Description of the task
The whole listing must be returned exactly, with no line missing.

Exercise material
┄┄┄┄┄┄┄┄┄┄┄┄┄┄┄┄┄┄┄┄

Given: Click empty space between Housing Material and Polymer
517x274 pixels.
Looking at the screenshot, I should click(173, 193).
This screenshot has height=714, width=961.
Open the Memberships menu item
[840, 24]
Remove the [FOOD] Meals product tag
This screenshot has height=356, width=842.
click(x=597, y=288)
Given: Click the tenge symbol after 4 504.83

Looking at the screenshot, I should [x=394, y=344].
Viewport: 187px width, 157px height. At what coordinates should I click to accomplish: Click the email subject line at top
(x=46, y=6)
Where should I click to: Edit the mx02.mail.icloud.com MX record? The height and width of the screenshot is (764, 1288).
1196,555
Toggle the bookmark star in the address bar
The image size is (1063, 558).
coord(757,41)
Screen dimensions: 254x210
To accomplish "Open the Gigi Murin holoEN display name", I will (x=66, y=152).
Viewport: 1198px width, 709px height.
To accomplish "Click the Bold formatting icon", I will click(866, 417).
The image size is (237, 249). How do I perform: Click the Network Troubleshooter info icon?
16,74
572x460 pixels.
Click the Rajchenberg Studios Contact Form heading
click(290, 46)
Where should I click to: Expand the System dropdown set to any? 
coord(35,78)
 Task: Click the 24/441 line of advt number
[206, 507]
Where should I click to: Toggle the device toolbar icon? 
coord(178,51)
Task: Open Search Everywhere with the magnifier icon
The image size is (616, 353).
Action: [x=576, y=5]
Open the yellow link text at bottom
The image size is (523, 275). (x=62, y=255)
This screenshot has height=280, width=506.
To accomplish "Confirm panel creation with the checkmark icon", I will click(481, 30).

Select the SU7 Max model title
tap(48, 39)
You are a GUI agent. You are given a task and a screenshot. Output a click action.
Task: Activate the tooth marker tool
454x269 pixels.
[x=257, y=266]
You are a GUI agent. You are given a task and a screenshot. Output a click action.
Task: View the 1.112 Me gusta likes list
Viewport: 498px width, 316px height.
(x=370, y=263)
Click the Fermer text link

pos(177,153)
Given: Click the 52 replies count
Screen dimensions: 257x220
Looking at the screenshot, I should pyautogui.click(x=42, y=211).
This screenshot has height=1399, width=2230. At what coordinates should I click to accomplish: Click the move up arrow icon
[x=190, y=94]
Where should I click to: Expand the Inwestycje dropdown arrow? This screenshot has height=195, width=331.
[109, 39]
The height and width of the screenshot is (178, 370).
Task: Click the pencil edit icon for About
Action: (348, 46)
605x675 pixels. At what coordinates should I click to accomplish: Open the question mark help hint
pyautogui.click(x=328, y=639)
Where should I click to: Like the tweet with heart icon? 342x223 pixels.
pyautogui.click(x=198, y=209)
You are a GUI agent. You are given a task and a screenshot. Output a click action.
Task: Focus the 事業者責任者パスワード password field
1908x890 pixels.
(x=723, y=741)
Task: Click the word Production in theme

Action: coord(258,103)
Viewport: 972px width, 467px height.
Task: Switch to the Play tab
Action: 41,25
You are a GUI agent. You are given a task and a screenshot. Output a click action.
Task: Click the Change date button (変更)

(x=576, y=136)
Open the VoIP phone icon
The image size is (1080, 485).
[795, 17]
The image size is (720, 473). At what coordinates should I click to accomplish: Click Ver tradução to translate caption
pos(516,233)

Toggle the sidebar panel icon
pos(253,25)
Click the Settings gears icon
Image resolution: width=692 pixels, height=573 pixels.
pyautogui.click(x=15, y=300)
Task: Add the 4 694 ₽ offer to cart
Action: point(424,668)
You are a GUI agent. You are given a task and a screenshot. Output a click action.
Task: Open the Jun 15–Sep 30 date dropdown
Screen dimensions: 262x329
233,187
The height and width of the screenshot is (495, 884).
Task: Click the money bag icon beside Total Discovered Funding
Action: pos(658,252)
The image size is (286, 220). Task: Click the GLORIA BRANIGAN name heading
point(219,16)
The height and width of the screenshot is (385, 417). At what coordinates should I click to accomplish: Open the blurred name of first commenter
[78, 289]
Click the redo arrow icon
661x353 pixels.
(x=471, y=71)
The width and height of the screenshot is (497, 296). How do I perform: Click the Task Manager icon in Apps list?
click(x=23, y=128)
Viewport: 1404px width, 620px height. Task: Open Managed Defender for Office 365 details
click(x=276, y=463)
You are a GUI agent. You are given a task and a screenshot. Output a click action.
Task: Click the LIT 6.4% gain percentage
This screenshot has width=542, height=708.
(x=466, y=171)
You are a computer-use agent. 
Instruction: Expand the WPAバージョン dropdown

┄┄┄┄┄┄┄┄┄┄┄┄┄┄┄┄┄┄┄┄

Response to the task
Given: Click empty space between Housing Material and Polymer
517x274 pixels.
Looking at the screenshot, I should click(173, 193).
This screenshot has height=714, width=961.
Open the Memberships menu item
[840, 24]
Remove the [FOOD] Meals product tag
This screenshot has height=356, width=842.
click(x=597, y=288)
Given: Click the tenge symbol after 4 504.83

Looking at the screenshot, I should [x=394, y=344].
Viewport: 187px width, 157px height. At what coordinates should I click to accomplish: Click the email subject line at top
(x=46, y=6)
Where should I click to: Edit the mx02.mail.icloud.com MX record? The height and width of the screenshot is (764, 1288).
1196,555
Toggle the bookmark star in the address bar
The image size is (1063, 558).
coord(757,41)
Screen dimensions: 254x210
To accomplish "Open the Gigi Murin holoEN display name", I will (x=66, y=152).
Viewport: 1198px width, 709px height.
To accomplish "Click the Bold formatting icon", I will click(866, 417).
The image size is (237, 249). How do I perform: Click the Network Troubleshooter info icon?
16,74
572x460 pixels.
Click the Rajchenberg Studios Contact Form heading
click(290, 46)
Where should I click to: Expand the System dropdown set to any? 
coord(35,78)
 Task: Click the 24/441 line of advt number
[206, 507]
Where should I click to: Toggle the device toolbar icon? 
coord(178,51)
Task: Open Search Everywhere with the magnifier icon
The image size is (616, 353).
Action: [x=576, y=5]
Open the yellow link text at bottom
The image size is (523, 275). (x=62, y=255)
This screenshot has height=280, width=506.
To accomplish "Confirm panel creation with the checkmark icon", I will click(481, 30).

Select the SU7 Max model title
tap(48, 39)
You are a GUI agent. You are given a task and a screenshot. Output a click action.
Task: Activate the tooth marker tool
454x269 pixels.
[x=257, y=266]
You are a GUI agent. You are given a task and a screenshot. Output a click action.
Task: View the 1.112 Me gusta likes list
Viewport: 498px width, 316px height.
(x=370, y=263)
Click the Fermer text link

pos(177,153)
Given: Click the 52 replies count
Screen dimensions: 257x220
Looking at the screenshot, I should pyautogui.click(x=42, y=211).
This screenshot has height=1399, width=2230. At what coordinates should I click to accomplish: Click the move up arrow icon
[x=190, y=94]
Where should I click to: Expand the Inwestycje dropdown arrow? This screenshot has height=195, width=331.
[109, 39]
The height and width of the screenshot is (178, 370).
Task: Click the pencil edit icon for About
Action: (348, 46)
605x675 pixels. At what coordinates should I click to accomplish: Open the question mark help hint
pyautogui.click(x=328, y=639)
Where should I click to: Like the tweet with heart icon? 342x223 pixels.
pyautogui.click(x=198, y=209)
You are a GUI agent. You are given a task and a screenshot. Output a click action.
Task: Focus the 事業者責任者パスワード password field
1908x890 pixels.
(x=723, y=741)
Task: Click the word Production in theme

Action: coord(258,103)
Viewport: 972px width, 467px height.
Task: Switch to the Play tab
Action: 41,25
You are a GUI agent. You are given a task and a screenshot. Output a click action.
Task: Click the Change date button (変更)

(x=576, y=136)
Open the VoIP phone icon
The image size is (1080, 485).
[795, 17]
The image size is (720, 473). At what coordinates should I click to accomplish: Click Ver tradução to translate caption
pos(516,233)

Toggle the sidebar panel icon
pos(253,25)
Click the Settings gears icon
Image resolution: width=692 pixels, height=573 pixels.
pyautogui.click(x=15, y=300)
Task: Add the 4 694 ₽ offer to cart
Action: point(424,668)
You are a GUI agent. You are given a task and a screenshot. Output a click action.
Task: Open the Jun 15–Sep 30 date dropdown
Screen dimensions: 262x329
233,187
The height and width of the screenshot is (495, 884).
Task: Click the money bag icon beside Total Discovered Funding
Action: pos(658,252)
The image size is (286, 220). Task: Click the GLORIA BRANIGAN name heading
point(219,16)
The height and width of the screenshot is (385, 417). At what coordinates should I click to accomplish: Open the blurred name of first commenter
[78, 289]
Click the redo arrow icon
661x353 pixels.
(x=471, y=71)
The width and height of the screenshot is (497, 296). How do I perform: Click the Task Manager icon in Apps list?
click(x=23, y=128)
Viewport: 1404px width, 620px height. Task: Open Managed Defender for Office 365 details
click(x=276, y=463)
You are a GUI agent. You are given a task and a screenshot. Output a click action.
Task: Click the LIT 6.4% gain percentage
This screenshot has width=542, height=708.
(x=466, y=171)
You are a computer-use agent. 
Instruction: Expand the WPAバージョン dropdown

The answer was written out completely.